** Opening Reading text block **
The Right Resistance: January 6 Committee flopped its way to reigniting Donald Trump’s career

Nancy Pelosi’s House January 6 Committee is done. Will anyone miss it?

More accurately, the public phase of the committee is finished, though members (or more likely, their staffs) will allegedly be working on the partisan political body’s “final report”, which is due sometime in late November. A casual observer might wonder, why, if what the nine-person panel of Trump-haters and turncoats discovered was so earth-shattering and ground-breaking (the same thing?) regarding the events of January 6, 2021, would the total summation of their conclusions not be available to voters before the federal midterm elections on November 8?


Have no fear, there will likely be plenty of leaks to the always jealous green-eyed monster that is the establishment media, nourishment for the beast to keep the story alive just long enough to satisfy the smidgen of the American public that’s still paying attention to the matter. After all, this tiny subgroup of disgruntled souls must be sufficiently stimulated and motivated to show up and vote in their respective states. I saw a poll last week indicating that less than ten percent of those surveyed listed January 6 as one of the important drivers of their candidate choice this year, which isn’t much considering the vast amount of time and resources Democrats expended in attempting to tie then-president Donald Trump to the unfortunate events of that day.


Here in southeast Virginia, committee panelist Democrat Rep. Elaine Luria originally ran a series of ads on the January 6 riot to try and rile voters up, but she appears to have pulled them lately. Luria is in a tight race to hold onto her seat (literally) against a much brighter and more qualified Republican, Jen Kiggans, and the local electorate seems primed to send Luria packing along with most of her other swing-district Democrat brethren. I haven’t seen any recent polling on the Luria/Kiggans contest, though the Democrat’s TV ads almost exclusively highlight abortion now, which may enliven her liberal base but leave everyone else who’s worried about the economy and rapidly escalating inflation pondering what she’s really done during her four years in Congress. Like many Democrats, Luria bills herself as a “moderate”, but her voting record and actions reveal otherwise.
** Closing Reading text block **
** Opening Supplied material block **
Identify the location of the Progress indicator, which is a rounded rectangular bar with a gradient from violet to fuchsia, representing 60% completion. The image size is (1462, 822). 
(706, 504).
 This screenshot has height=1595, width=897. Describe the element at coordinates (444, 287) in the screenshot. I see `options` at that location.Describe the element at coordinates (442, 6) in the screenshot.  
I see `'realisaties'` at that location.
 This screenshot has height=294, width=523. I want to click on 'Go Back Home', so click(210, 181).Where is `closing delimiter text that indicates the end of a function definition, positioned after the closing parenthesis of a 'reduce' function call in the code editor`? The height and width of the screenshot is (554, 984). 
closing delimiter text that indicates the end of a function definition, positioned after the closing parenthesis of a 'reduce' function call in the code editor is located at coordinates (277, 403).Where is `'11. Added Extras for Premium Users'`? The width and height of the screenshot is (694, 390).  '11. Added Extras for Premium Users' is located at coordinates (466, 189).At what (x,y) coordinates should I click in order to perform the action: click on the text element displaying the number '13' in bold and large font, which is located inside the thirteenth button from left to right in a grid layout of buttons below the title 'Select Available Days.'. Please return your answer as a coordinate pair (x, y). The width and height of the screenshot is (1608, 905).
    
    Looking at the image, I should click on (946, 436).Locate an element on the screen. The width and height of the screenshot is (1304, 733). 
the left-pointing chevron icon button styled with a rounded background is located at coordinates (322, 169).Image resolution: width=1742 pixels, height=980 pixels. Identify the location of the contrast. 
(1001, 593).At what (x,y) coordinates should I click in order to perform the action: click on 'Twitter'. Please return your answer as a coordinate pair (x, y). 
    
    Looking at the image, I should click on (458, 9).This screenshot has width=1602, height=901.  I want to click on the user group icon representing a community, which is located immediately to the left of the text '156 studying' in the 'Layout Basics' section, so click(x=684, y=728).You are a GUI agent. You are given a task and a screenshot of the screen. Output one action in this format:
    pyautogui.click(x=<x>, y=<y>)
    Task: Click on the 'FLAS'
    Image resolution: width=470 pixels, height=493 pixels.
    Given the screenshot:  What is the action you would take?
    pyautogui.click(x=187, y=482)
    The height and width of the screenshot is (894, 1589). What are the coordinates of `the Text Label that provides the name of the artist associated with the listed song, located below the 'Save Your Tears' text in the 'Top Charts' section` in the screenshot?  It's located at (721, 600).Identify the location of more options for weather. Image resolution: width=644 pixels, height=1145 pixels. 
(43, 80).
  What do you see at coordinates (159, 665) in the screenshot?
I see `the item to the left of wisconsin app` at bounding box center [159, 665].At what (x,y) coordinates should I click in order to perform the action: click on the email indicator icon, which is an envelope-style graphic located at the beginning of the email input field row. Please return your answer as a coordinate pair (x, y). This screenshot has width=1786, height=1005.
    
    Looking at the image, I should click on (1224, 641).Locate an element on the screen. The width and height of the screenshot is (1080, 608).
** Closing Supplied material block **
Problems and tasks:
- a) Answer these about the January 6 Committee column:
(i) When is the committee's "final report" due?
(ii) What share of those surveyed in the poll listed January 6 as an important driver of their candidate choice?
(iii) Who is Elaine Luria's Republican opponent?
- b) Carry the January 6 Committee column forward from its final sentence, in the same voice.

Results of the exercise:
- a)
(i) Sometime in late November.
(ii) Less than ten percent.
(iii) Jen Kiggans.

- b)
Full disclosure: I don’t live in Luria’s congressional district (VA-2) but we still get her ads on local TV. Judging by the volume of Luria-inspired “woke” propaganda, she must be well-funded.


In other words, Luria’s participation in the public sensationalist January 6 witch hunt scrum theoretically should have helped her reelection effort. Perhaps that’s why Nancy Pelosi chose the Virginian for the duty in the first place, though the move appears to have backfired. I’m guessing Luria will join fellow committeemen (committeewomen?) Republicans Liz Cheney and Adam Kinzinger in the former congressmen’s (congresswomen’s?) unemployment line come early next year. There may be more committee casualties in addition, though I’m not familiar enough with the other members’ particular races to offer a forecast on their individual fates.


I do foresee Democrats Adam Schiff and Jamie Raskin being back next year. Their districts are as solid blue as they come.


So, if the J6 committee has been a bust, which is definitely the truth, who benefitted from it? Could it be Donald Trump himself? In a piece titled “The Jan. 6 Committee Has Helped Make Trump a Historic President”, liberal commentator John F. Harris wrote at Politico Magazine:


“The paradox of the Jan. 6 committee — simultaneously deflating and inflating Trump — is one more expression of the defining phenomenon of the Trump Years: the contempt paradox.


“This paradox is the root of his appeal. He thrills his supporters because he says and does things that outrage establishment sensibilities. Contempt is the natural response to these outrages. But that contempt in turn generates even more contempt — the lifeblood of the Trump movement — from his supporters.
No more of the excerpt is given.